* EXERCISE BRIEF
Every line that holds the word "Remix" needs to be copied from the data below.

(Records from a data collection)
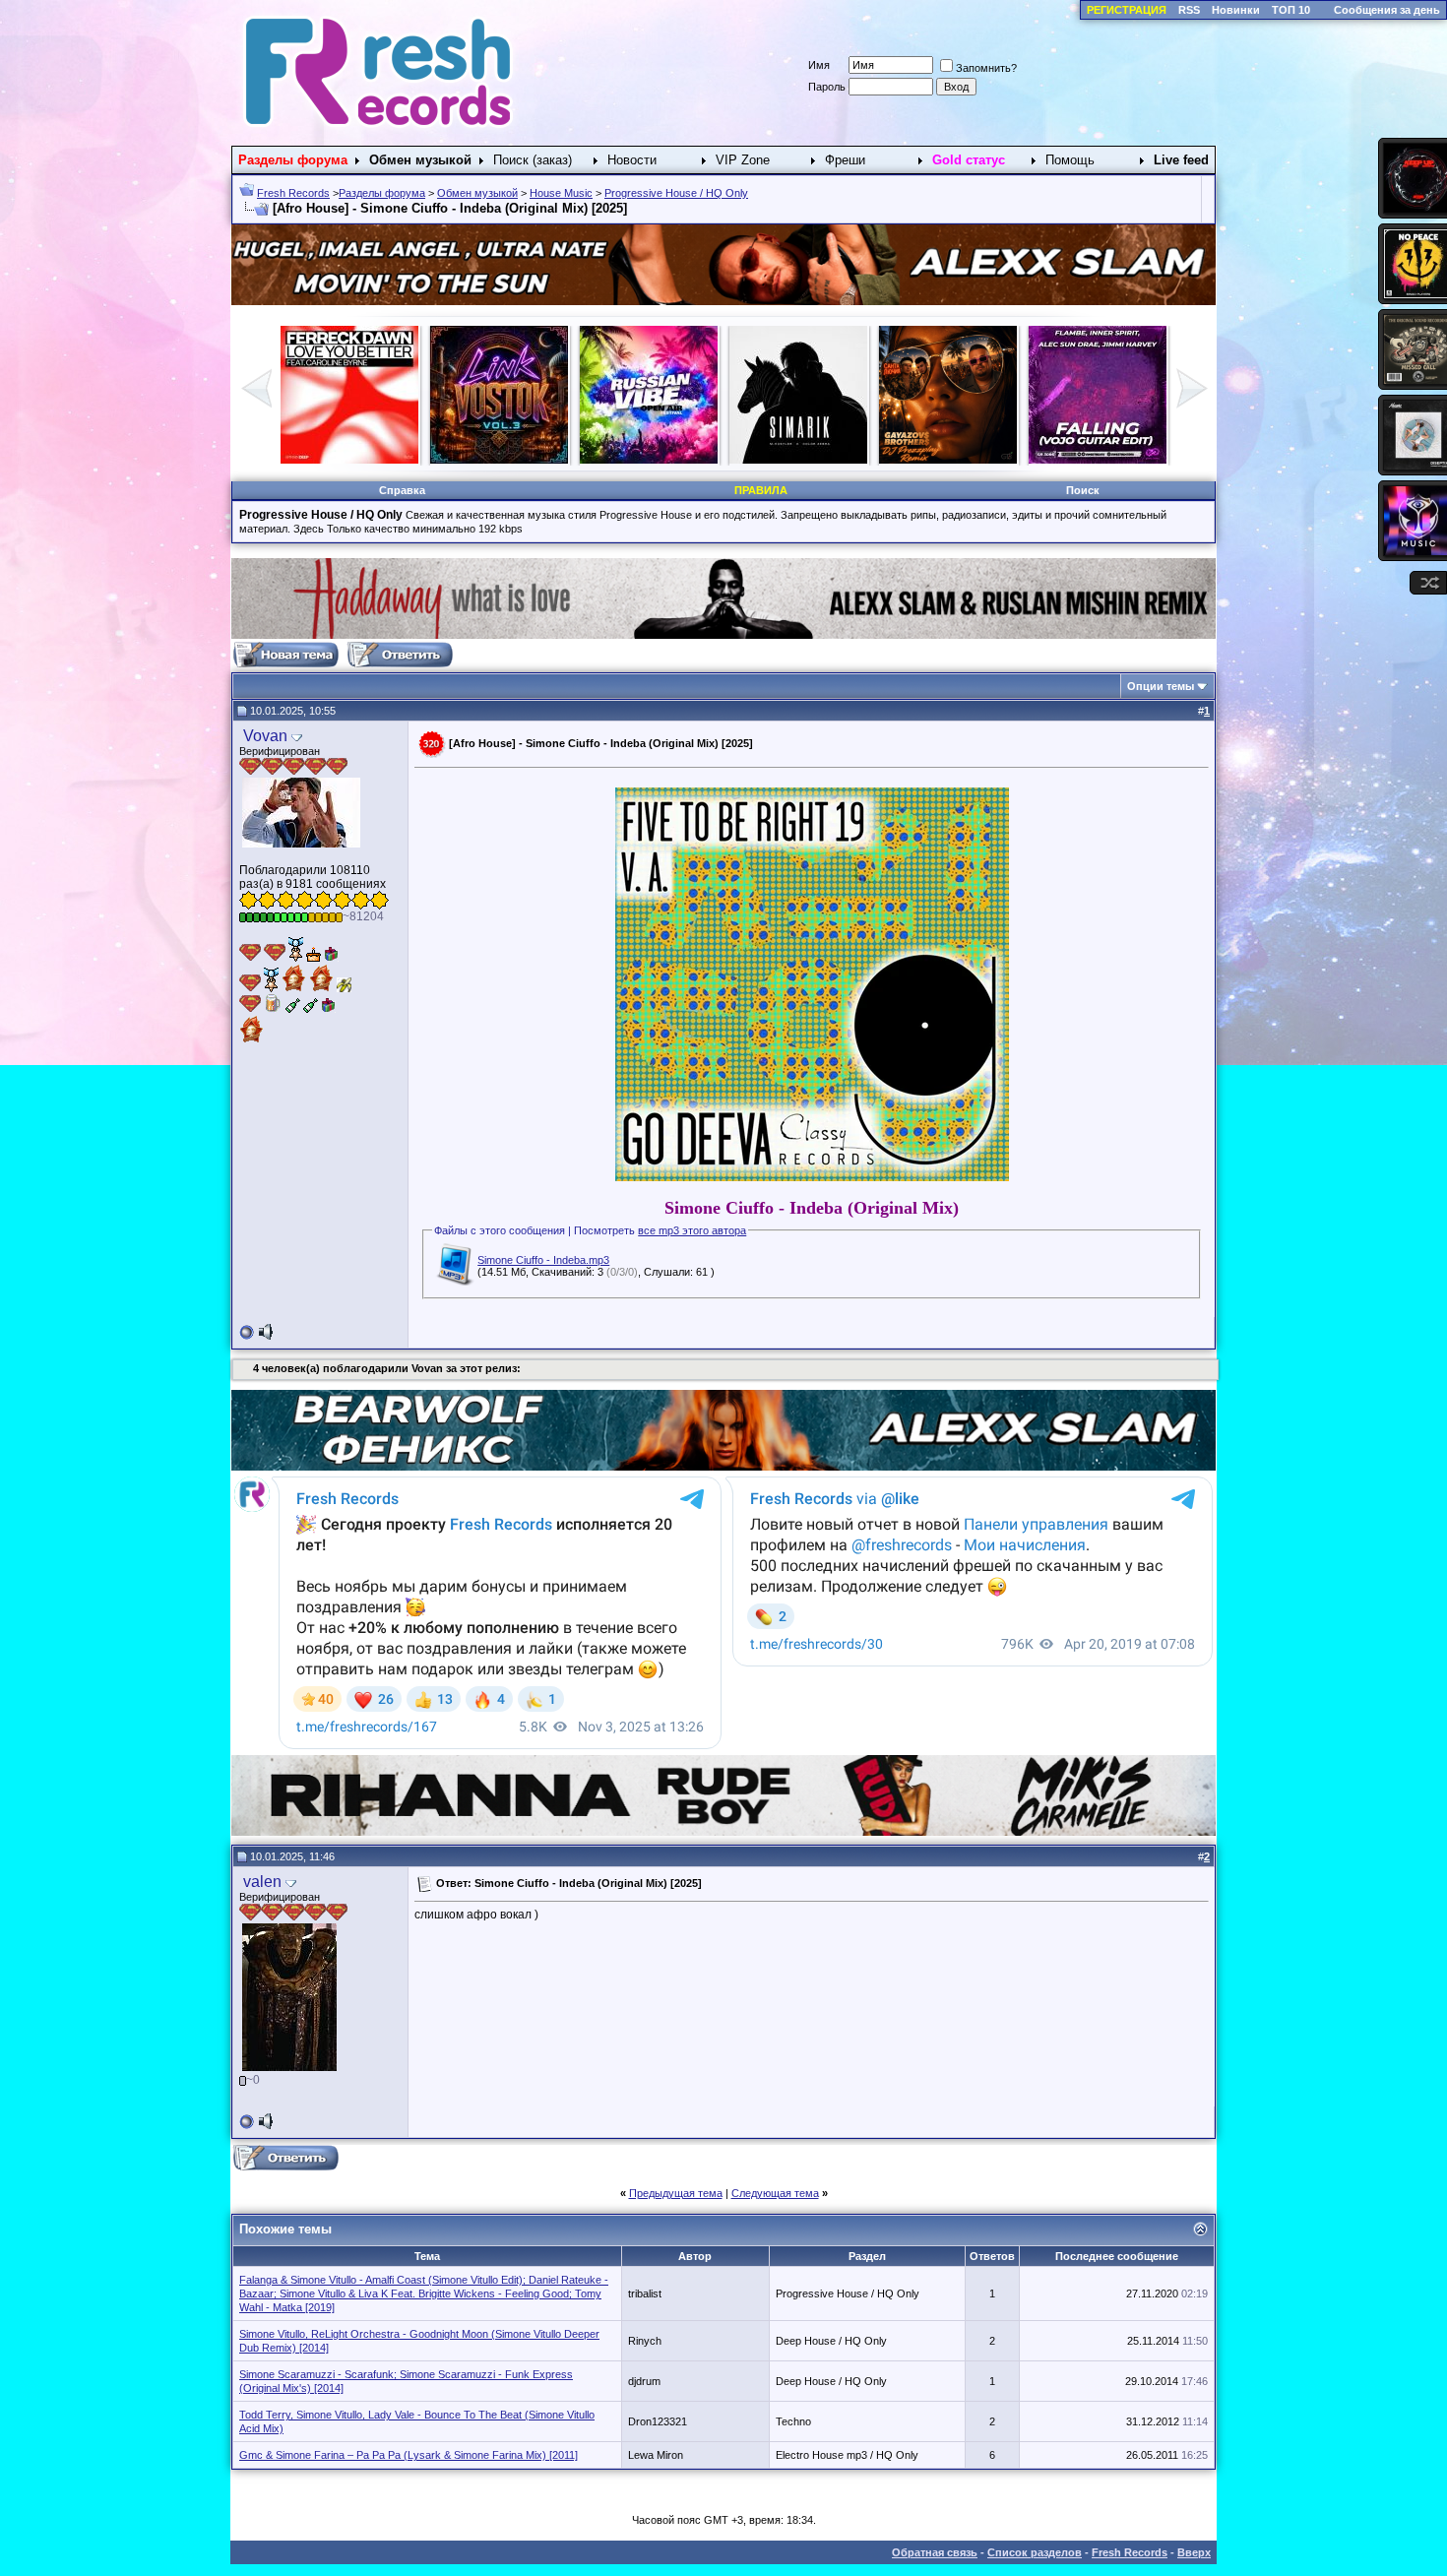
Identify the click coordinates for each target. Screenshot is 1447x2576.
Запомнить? (986, 68)
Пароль (827, 87)
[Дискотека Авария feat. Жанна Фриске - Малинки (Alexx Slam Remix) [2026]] (1097, 460)
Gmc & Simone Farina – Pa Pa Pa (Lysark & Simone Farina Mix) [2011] (408, 2455)
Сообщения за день (1387, 10)
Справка (402, 490)
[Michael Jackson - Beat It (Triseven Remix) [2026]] (948, 460)
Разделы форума (382, 193)
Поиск (1083, 490)
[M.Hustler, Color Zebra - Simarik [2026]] (349, 460)
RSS (1189, 10)
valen (262, 1881)
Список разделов (1034, 2552)
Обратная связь (934, 2552)
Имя (819, 65)
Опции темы (1160, 686)
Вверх (1194, 2552)
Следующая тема (775, 2193)
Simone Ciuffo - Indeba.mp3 (543, 1260)
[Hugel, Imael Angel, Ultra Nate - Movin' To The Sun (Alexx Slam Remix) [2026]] (798, 460)
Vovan (265, 735)
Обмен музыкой (477, 193)
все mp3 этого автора (692, 1230)
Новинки (1236, 10)
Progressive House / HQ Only (676, 193)
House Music (561, 193)
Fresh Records (293, 193)
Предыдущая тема (676, 2193)
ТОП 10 (1291, 10)
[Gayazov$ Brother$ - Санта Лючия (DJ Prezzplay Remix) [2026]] (499, 460)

* EXERCISE ANSWER
[Дискотека Авария feat. Жанна Фриске - Малинки (Alexx Slam Remix) [2026]] (1097, 460)
[Michael Jackson - Beat It (Triseven Remix) [2026]] (948, 460)
[Hugel, Imael Angel, Ultra Nate - Movin' To The Sun (Alexx Slam Remix) [2026]] (798, 460)
[Gayazov$ Brother$ - Санта Лючия (DJ Prezzplay Remix) [2026]] (499, 460)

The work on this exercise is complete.